- REQUIRED WORK
Reproduce exactly the line with "Instruction: Enable Continuous" and every line that follows it below, up to and including the last one. Do not include pictures or anything else.

- STORED DATA
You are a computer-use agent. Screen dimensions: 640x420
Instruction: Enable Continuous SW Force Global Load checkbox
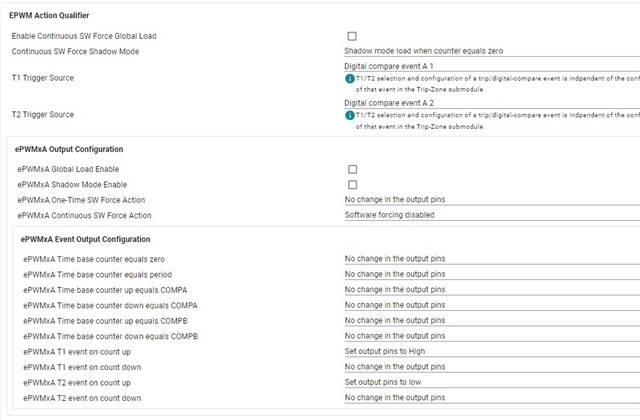[352, 36]
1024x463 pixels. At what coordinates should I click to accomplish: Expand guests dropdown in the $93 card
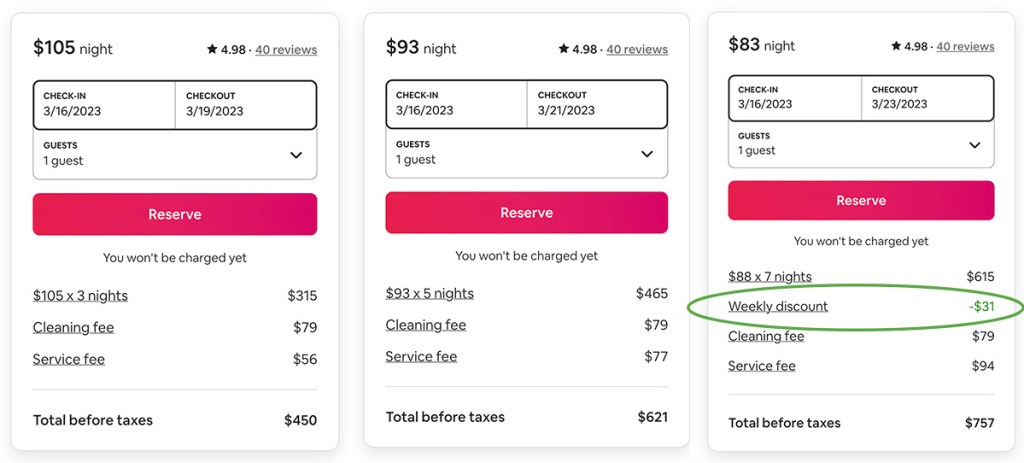647,154
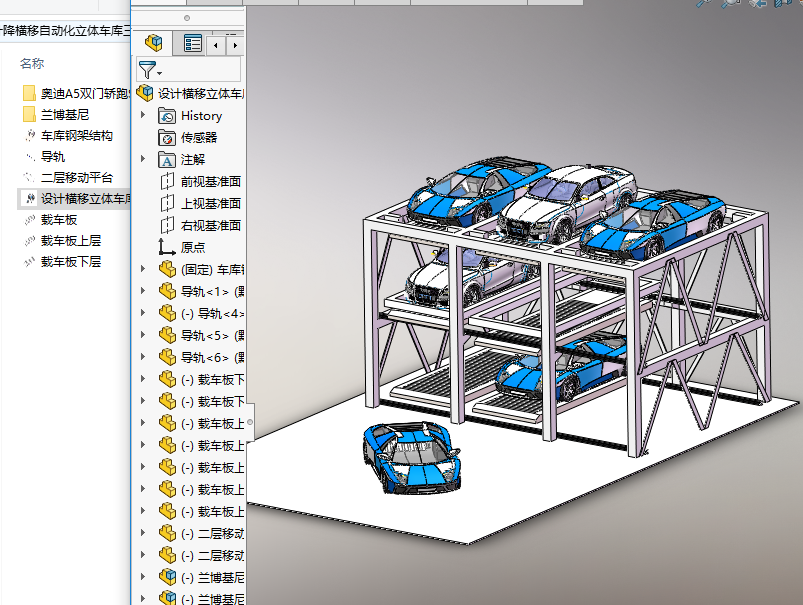The image size is (803, 605).
Task: Select the 上视基准面 plane
Action: click(x=209, y=203)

- ANSWER
Instruction: Enable Continuous SW Force Global Load checkbox
[352, 36]
1024x463 pixels. At what coordinates should I click to accomplish: Expand guests dropdown in the $93 card
647,154
The image size is (803, 605).
Task: Select the 上视基准面 plane
Action: click(x=209, y=203)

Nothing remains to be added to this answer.